The dire problems of the Medicaid program reflect the lack of middle-class support for domestic programs for the poor.
The solution - becoming part of a universal health-care system in which the middle class has a stake - can become a model of how to regain the public confidence necessary for further social advances.Medicaid and Medicare were passed in 1965, at the height of President Lyndon B. Johnson's Great Society, to serve similar goals: The extension of health coverage to an underserved population, in Medicaid's case to poor people and for Medicare to all the elderly.
Medicare has largely fulfilled its promise. By providing coverage for virtually every person 65 years and over it has developed a strong and vocal middle-class constituency.
Because it is financed and administered centrally by the federal government, Medicare benefits, management and cost controls are uniform and stable. Younger workers have an interest in protecting Medicare for the day they and their parents will become beneficiaries.
Medicaid, on the other hand, is a disaster from virtually every perspective.
Its costs are out of control, imposing a rapidly growing burden on the federal deficit. For states, which partially finance it and must live under balanced-budget constraints, it is the fastest-growing expense.
Medicaid began as a $1.6 billion program in 1966, grew to $12.6 billion by 1975 and $52 billion in 1988.
By the next fiscal year it will have more than doubled in four years, to more than $105 billion.
Yet only about 4 million more people are served by Medicaid, now 26 million, than were served in 1975, and the percentage of poor covered by Medicaid has actually dropped from 63 percent to about 50 percent.
Physicians stay in Medicare but are dropping out of Medicaid because of lengthy delays in payment and ridiculously low payment schedules.
Medicaid pays physicians on the average only 69 percent of what Medicare would pay for common services, and in some states less than 40 percent.
Medicaid averages only 57 percent of the market rate of reimbursement for a pediatrician; not surprisingly, the proportion of pediatricians who refuse to serve Medicaid patients jumped from 26 percent in 1979 to 39 percent in 1989.
The poor people who are the supposed beneficiaries find a crazy quilt of eligibility standards depending on the state.
Because Medicaid eligibility is tied to each state's AFDC standards, which have failed to keep pace with inflation for some 20 years, 47 states failed to maintain inflation-adjusted benefit levels between 1970 and 1986.
There are many causes for Medicaid's miseries.
Its mixed nature, in which the federal government contributes from 50 percent to 80 percent of the states' costs but states set eligibility standards and administer their own programs, produces a lack of uniformity in eligibility and services and precludes efficiency or cost control.
But at the core of Medicaid's failures is the loss of middle-class support for expanded programs for the poor.

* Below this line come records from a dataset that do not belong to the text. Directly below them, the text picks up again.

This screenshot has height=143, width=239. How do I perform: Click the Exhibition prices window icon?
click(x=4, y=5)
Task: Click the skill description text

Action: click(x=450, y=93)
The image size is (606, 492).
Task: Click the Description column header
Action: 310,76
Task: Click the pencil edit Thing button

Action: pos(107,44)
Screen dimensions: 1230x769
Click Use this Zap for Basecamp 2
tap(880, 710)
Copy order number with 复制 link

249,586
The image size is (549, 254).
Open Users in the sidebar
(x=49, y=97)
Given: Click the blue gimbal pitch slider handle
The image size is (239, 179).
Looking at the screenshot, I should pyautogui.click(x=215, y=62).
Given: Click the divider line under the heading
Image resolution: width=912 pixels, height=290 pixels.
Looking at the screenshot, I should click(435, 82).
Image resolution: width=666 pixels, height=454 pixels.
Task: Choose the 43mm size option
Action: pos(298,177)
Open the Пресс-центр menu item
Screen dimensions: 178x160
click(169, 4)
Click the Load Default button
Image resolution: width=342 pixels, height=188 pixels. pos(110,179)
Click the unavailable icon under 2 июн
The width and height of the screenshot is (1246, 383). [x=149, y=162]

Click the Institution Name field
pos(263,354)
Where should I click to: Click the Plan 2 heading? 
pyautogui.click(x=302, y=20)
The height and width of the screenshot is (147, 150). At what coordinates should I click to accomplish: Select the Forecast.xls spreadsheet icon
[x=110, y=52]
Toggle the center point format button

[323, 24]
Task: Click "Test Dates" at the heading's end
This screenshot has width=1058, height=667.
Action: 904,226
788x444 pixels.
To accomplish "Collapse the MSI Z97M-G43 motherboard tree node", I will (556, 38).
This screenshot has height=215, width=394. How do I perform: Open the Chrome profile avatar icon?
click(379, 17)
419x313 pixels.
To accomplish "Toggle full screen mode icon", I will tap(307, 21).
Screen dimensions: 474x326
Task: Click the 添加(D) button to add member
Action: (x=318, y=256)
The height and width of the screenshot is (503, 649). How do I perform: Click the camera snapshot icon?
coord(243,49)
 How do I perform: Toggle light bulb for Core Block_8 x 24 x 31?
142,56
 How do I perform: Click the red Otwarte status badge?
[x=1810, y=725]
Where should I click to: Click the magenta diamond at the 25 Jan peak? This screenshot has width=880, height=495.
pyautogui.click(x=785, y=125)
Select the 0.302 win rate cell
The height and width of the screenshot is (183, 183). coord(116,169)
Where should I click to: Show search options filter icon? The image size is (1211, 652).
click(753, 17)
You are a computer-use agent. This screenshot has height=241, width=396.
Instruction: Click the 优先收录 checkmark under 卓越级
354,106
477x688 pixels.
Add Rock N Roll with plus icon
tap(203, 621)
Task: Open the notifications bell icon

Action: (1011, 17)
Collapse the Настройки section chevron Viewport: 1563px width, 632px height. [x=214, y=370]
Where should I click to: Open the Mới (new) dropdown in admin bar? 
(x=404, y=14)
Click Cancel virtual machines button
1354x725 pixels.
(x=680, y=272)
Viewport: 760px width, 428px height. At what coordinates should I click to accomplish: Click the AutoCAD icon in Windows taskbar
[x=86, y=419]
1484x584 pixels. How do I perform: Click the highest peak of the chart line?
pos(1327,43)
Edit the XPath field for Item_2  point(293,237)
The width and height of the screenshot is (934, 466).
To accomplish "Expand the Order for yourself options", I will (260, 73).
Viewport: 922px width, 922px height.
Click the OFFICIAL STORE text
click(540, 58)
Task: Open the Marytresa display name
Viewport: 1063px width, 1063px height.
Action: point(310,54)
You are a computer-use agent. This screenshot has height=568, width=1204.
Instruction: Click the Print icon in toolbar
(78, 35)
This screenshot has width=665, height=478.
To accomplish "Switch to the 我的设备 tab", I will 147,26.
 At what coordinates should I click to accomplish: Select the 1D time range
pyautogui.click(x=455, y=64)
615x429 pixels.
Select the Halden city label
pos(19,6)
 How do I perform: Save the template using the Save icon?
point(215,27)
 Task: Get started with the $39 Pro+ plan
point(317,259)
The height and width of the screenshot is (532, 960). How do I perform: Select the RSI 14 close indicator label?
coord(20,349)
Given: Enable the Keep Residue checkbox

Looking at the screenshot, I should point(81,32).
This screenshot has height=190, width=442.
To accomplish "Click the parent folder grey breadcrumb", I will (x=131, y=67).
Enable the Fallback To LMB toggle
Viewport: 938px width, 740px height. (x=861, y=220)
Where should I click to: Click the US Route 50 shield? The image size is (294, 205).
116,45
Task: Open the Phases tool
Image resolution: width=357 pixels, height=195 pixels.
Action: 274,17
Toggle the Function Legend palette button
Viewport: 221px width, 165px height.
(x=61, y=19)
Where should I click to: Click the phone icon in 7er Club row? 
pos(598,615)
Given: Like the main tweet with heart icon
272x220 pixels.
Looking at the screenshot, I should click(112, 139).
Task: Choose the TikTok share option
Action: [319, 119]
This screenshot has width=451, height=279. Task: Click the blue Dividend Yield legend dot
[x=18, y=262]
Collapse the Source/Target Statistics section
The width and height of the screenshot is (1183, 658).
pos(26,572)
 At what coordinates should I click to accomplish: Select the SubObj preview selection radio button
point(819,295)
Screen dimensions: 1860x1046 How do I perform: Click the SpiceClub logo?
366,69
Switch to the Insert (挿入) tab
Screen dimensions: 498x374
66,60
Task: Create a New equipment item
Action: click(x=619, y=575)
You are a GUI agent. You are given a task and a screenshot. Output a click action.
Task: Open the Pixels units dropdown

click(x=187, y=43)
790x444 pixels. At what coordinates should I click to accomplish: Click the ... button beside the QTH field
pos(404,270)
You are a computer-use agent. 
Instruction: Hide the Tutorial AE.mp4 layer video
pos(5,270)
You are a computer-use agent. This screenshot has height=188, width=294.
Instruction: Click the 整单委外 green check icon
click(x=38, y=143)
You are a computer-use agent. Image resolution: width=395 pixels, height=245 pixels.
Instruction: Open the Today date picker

In times of economic health, such as the 1960s, a middle-class consensus could be created for programs to benefit those below it on the social ladder.
But in times of stagnating income, such as the United States has experienced for almost 20 years, this consensus erodes.
The solution to Medicaid's problems is to tie it to middle-class health benefits. The time is ripe for combining Medicaid and Medicare into a universally accessible national health-care system.
There is dissatisfaction with the current system: 19 million working adults and 10 million children in families headed by workers have no health coverage; insured workers are worried their coverage will not follow them to a new job; and soaring health-care costs are eating into employers' profits.
By combining broadened access and more uniform eligibility for Medicaid beneficiaries to universal health coverage and strict cost controls, middle-class support can be obtained at the same time for improved benefits for the poor.
States should still play a role. They can pay for acute care, with the federal government taking over full costs for long-term care for the poor elderly.
For this reduced burden states can be given greater responsibility for financing programs that are now federally financed.
Medicaid will only fulfill its promise if it is consolidated into a broader health-care program.
Likewise, education, job training and other forms of federal aid must be more accessible if they are to garner the middle-class support needed to have a better-educated, efficient and healthy work force.